WRITTEN INSTRUCTION – Copy out, word for word, the lines of the data below, starting with the line that contains "Given: Click the Slack integration icon" and going through the end of the data. Leave the pictures out of your answer.

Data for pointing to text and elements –
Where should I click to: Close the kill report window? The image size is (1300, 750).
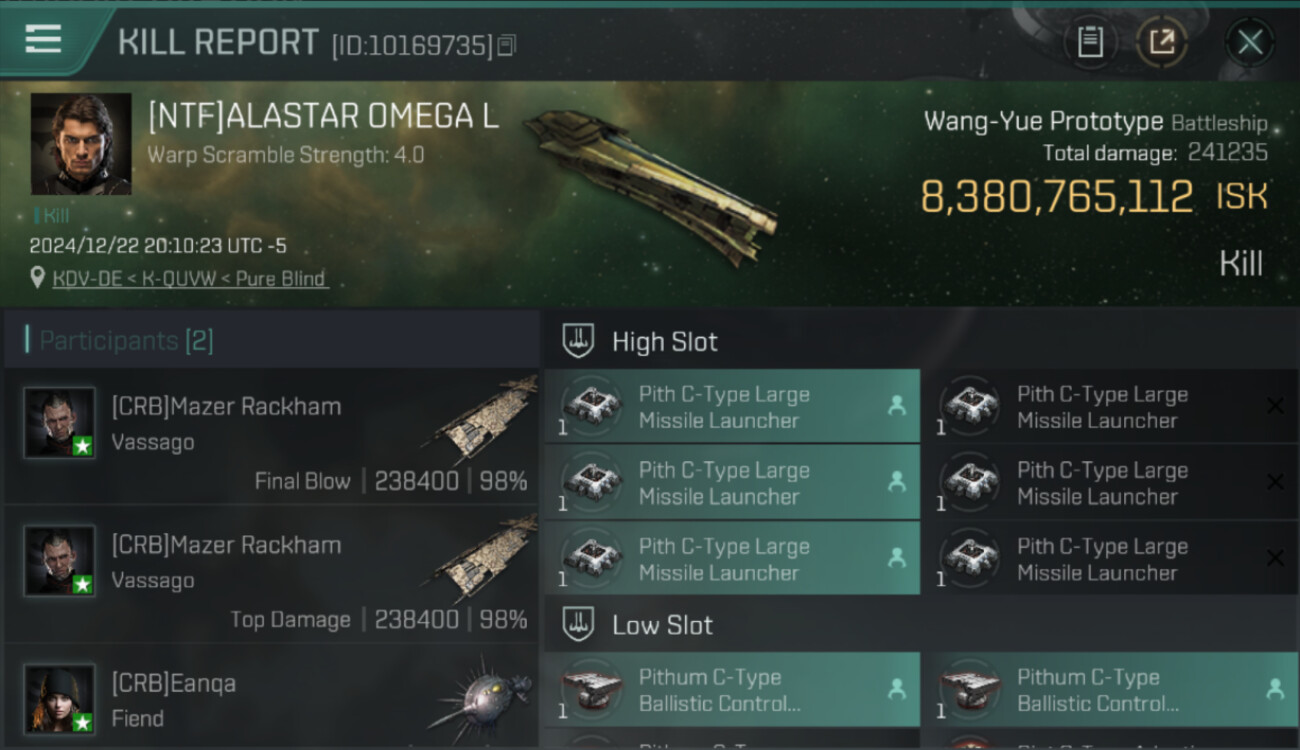tap(1250, 42)
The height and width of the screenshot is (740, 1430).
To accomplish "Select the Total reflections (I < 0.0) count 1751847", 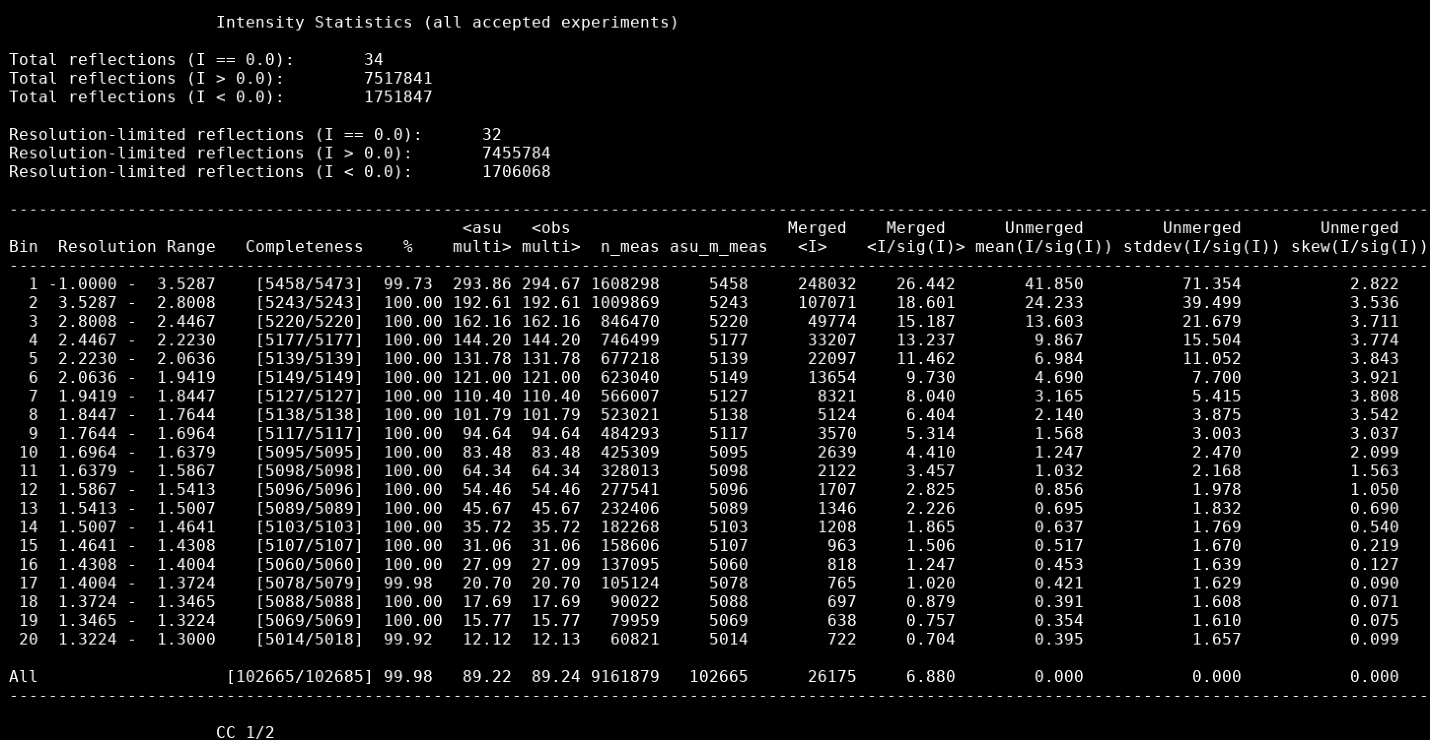I will click(398, 97).
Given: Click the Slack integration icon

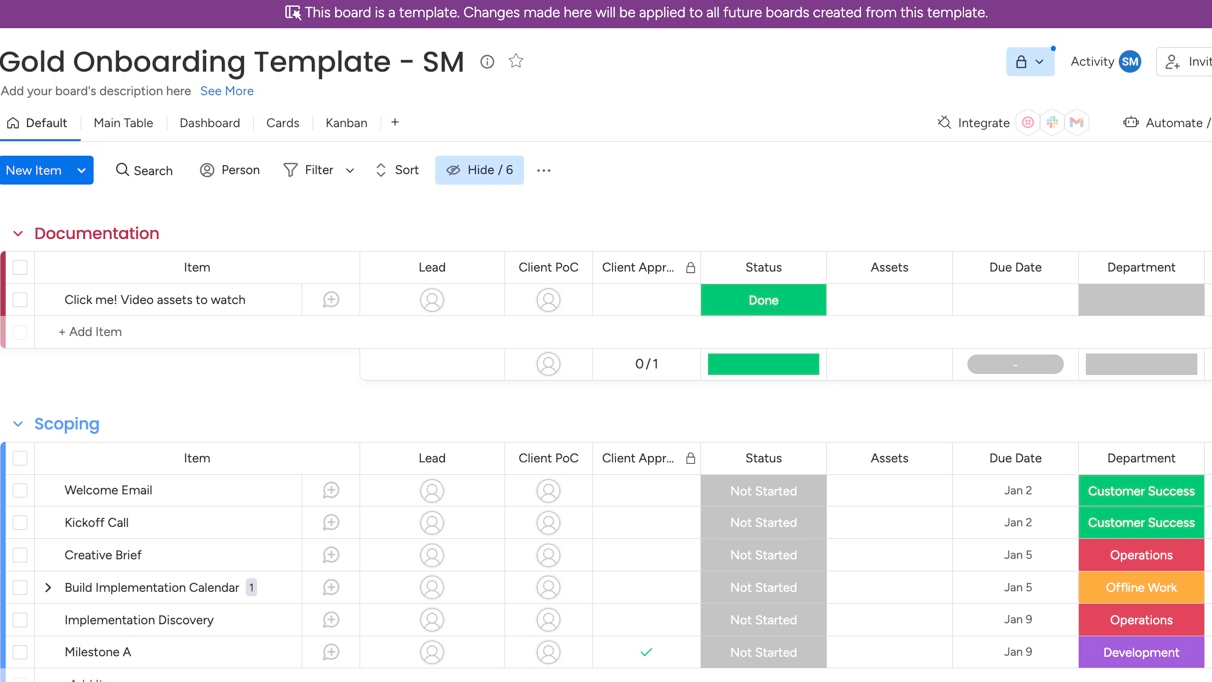Looking at the screenshot, I should pos(1052,122).
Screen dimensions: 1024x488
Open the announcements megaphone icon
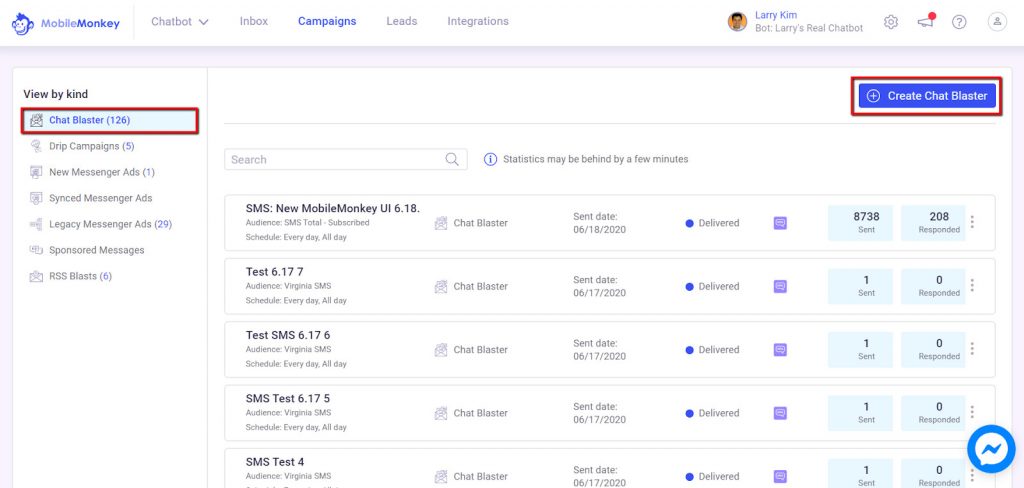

ANSWER –
Given: Click the Slack integration icon

Looking at the screenshot, I should pos(1052,122).
Screen dimensions: 1024x488
Open the announcements megaphone icon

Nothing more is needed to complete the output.